• _What is expected_:
When a line in the entries below contains the word "agent", copy that line.

##### Extracted data

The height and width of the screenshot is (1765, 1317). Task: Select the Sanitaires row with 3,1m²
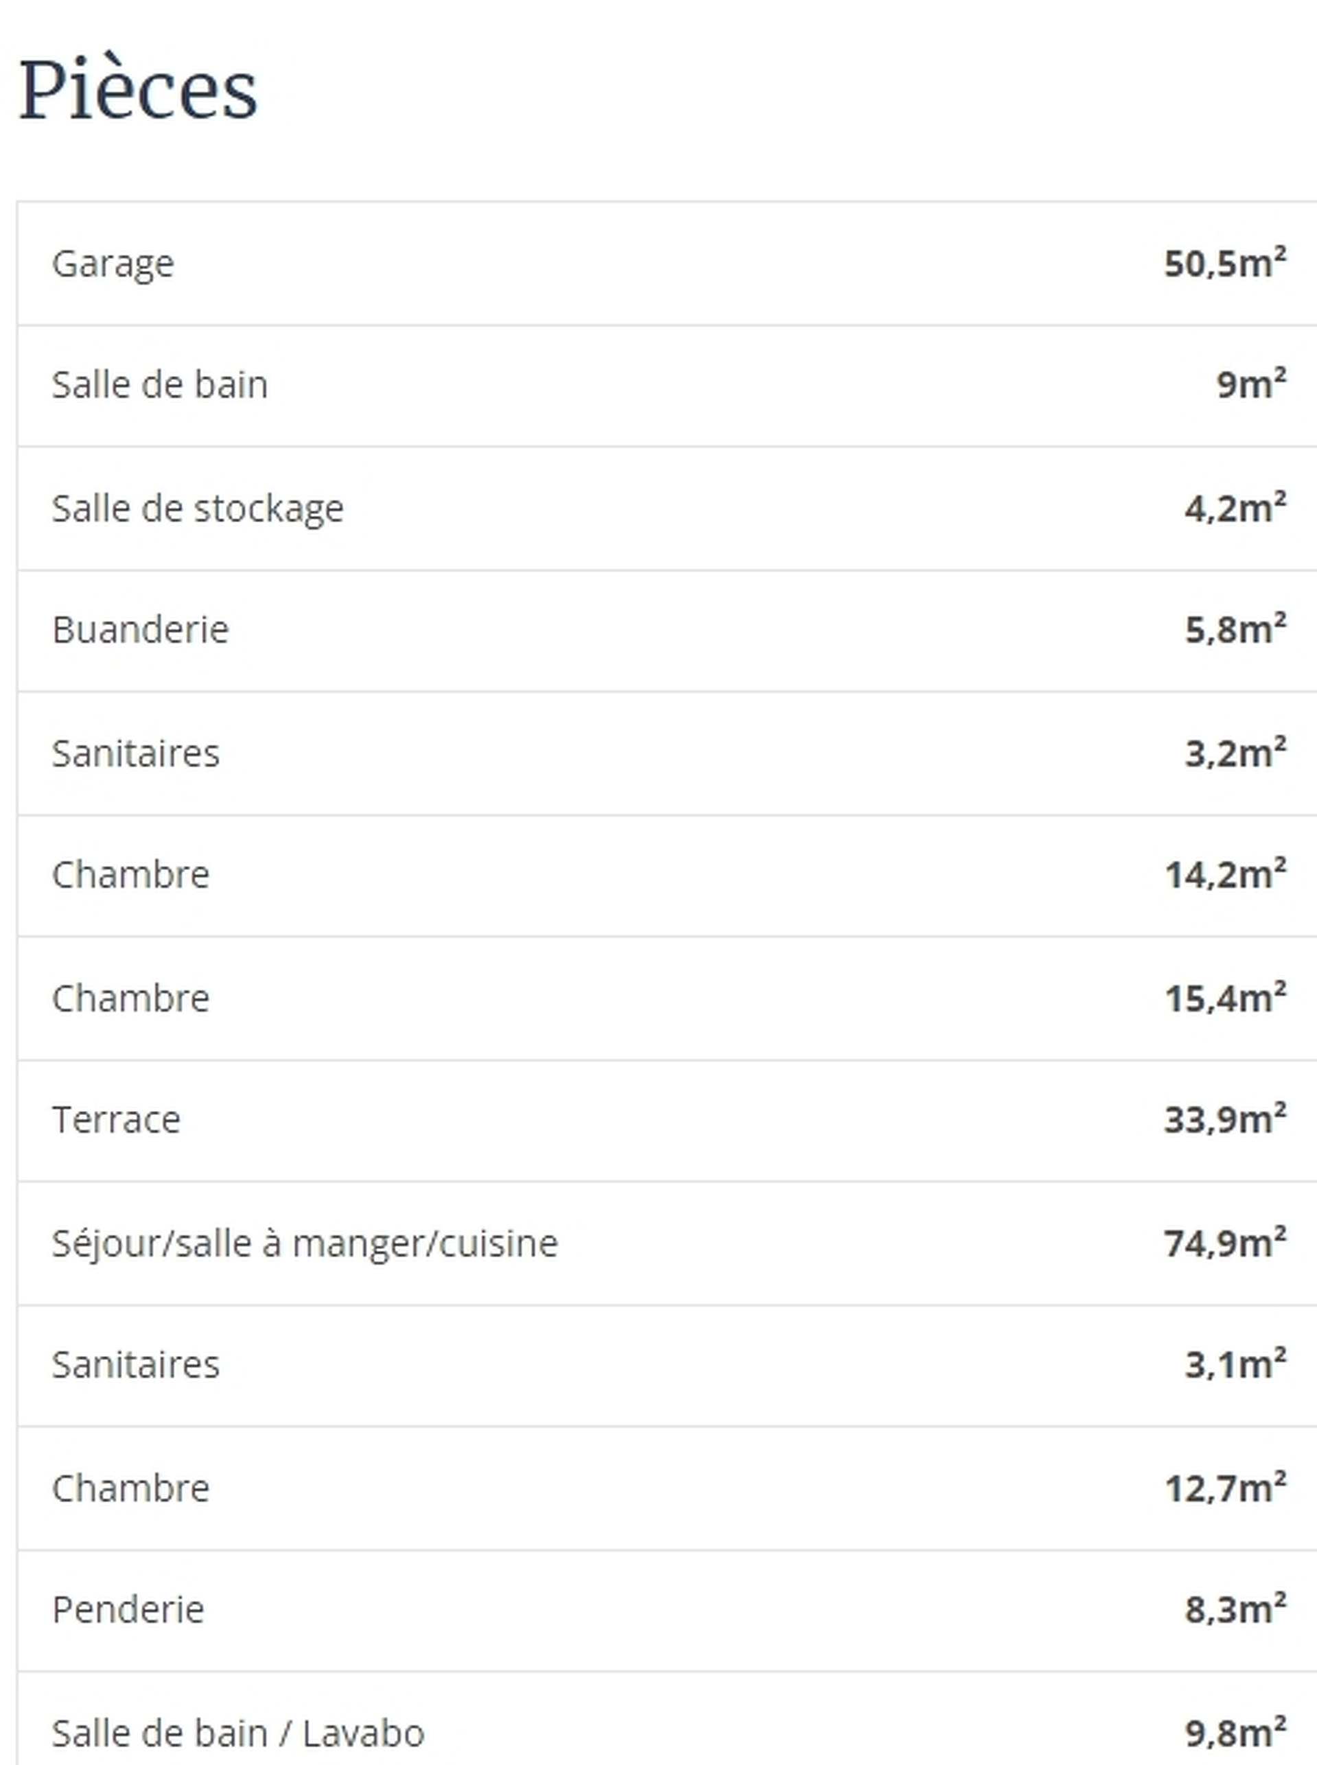(x=667, y=1366)
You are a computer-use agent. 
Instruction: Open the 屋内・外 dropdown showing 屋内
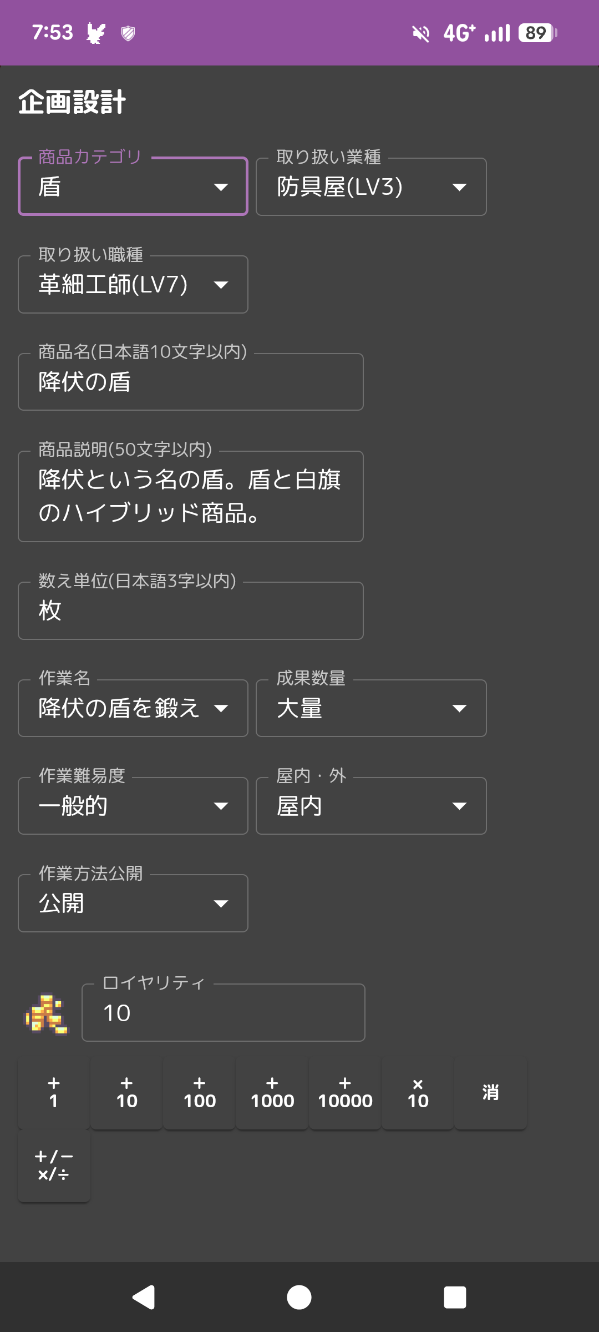(371, 806)
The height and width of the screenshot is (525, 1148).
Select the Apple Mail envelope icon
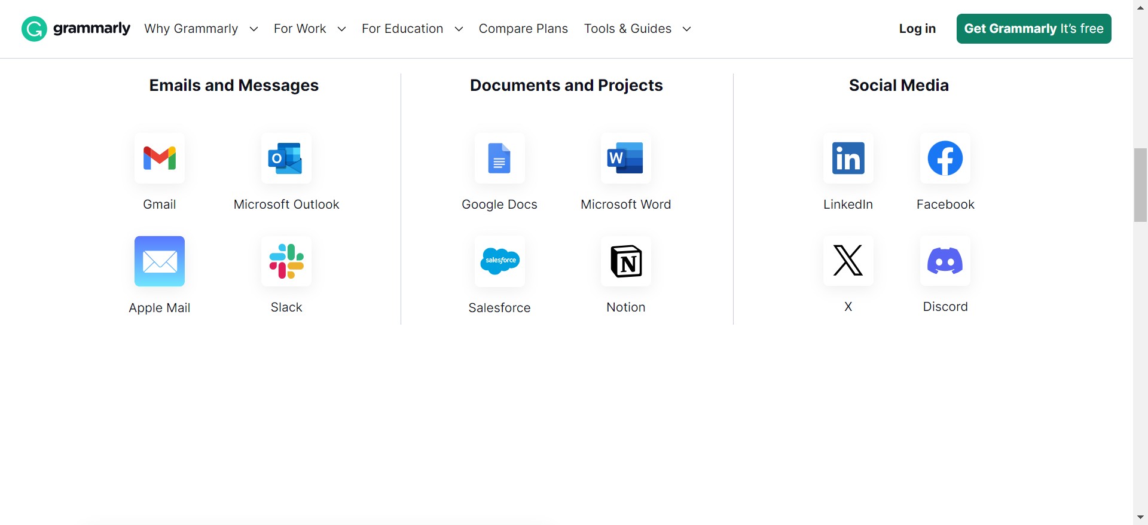[160, 261]
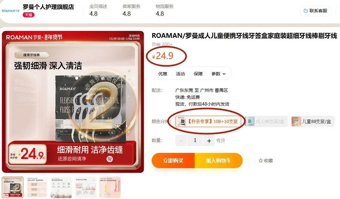The image size is (340, 199).
Task: Click the quantity input field
Action: point(195,141)
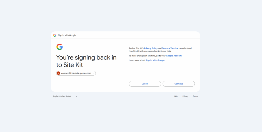Open the Terms of Service link

pyautogui.click(x=170, y=48)
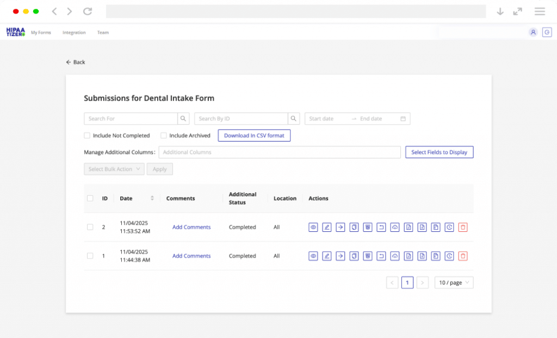This screenshot has height=338, width=557.
Task: Open the cloud upload action for submission 2
Action: 394,227
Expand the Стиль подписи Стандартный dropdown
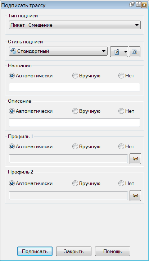 click(x=58, y=51)

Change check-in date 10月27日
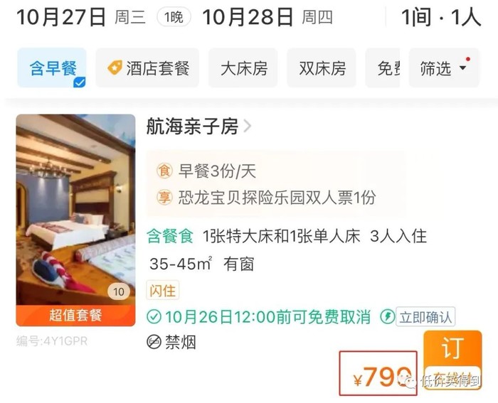tap(61, 17)
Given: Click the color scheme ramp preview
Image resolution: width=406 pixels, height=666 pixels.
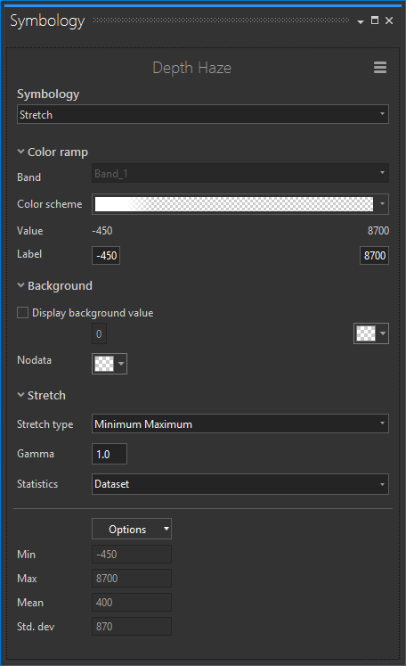Looking at the screenshot, I should [234, 204].
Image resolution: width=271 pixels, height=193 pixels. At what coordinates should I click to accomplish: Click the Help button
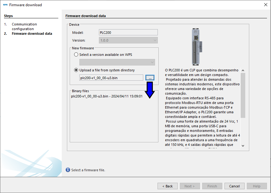(256, 186)
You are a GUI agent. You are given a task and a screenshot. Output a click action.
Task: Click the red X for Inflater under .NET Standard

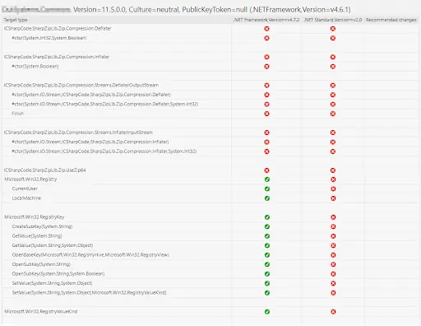coord(333,57)
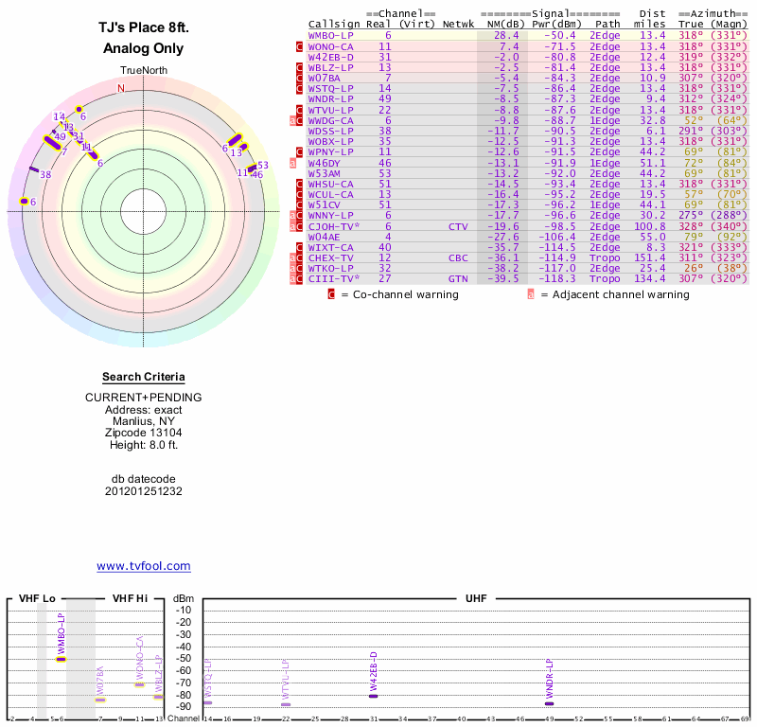Select the channel 53 marker on the radar plot
Viewport: 757px width, 727px height.
coord(252,168)
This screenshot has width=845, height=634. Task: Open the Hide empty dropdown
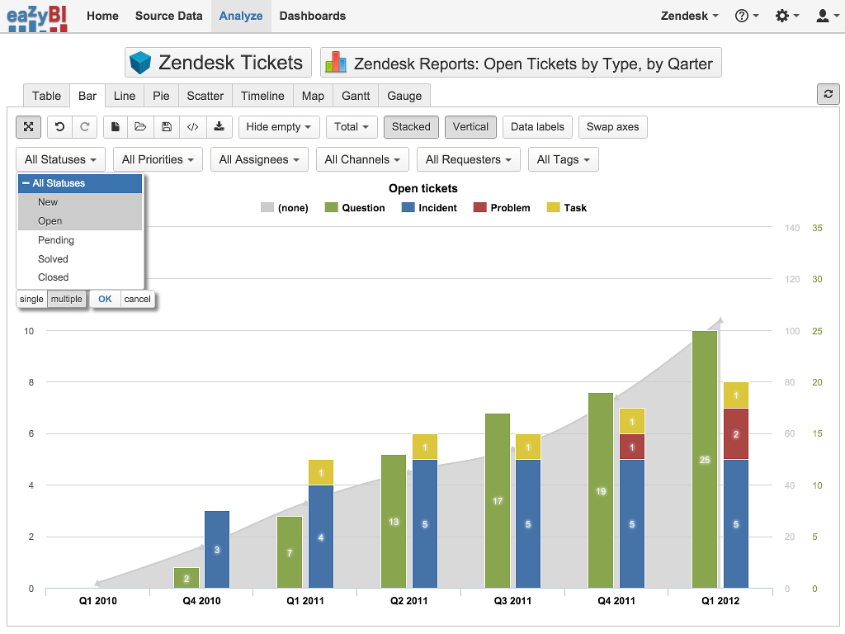point(278,126)
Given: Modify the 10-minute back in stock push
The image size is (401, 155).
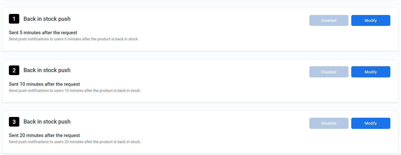Looking at the screenshot, I should pyautogui.click(x=371, y=72).
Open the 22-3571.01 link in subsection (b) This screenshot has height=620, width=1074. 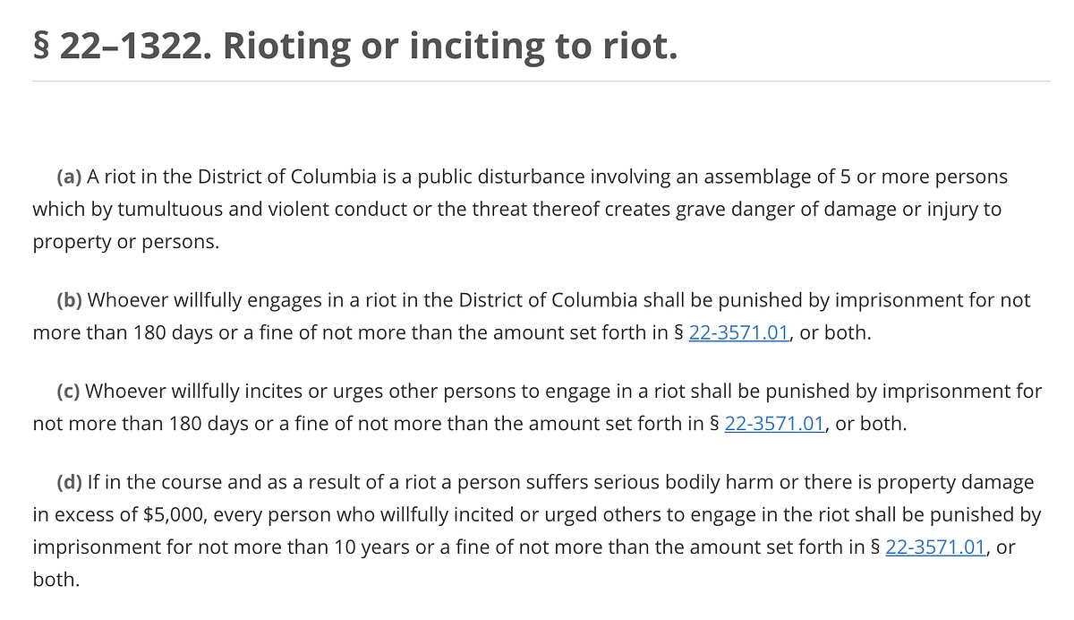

##########

• _Solution below_:
You are a computer-use agent. 
You are a GUI agent. You are given a task and a screenshot. Output a click action.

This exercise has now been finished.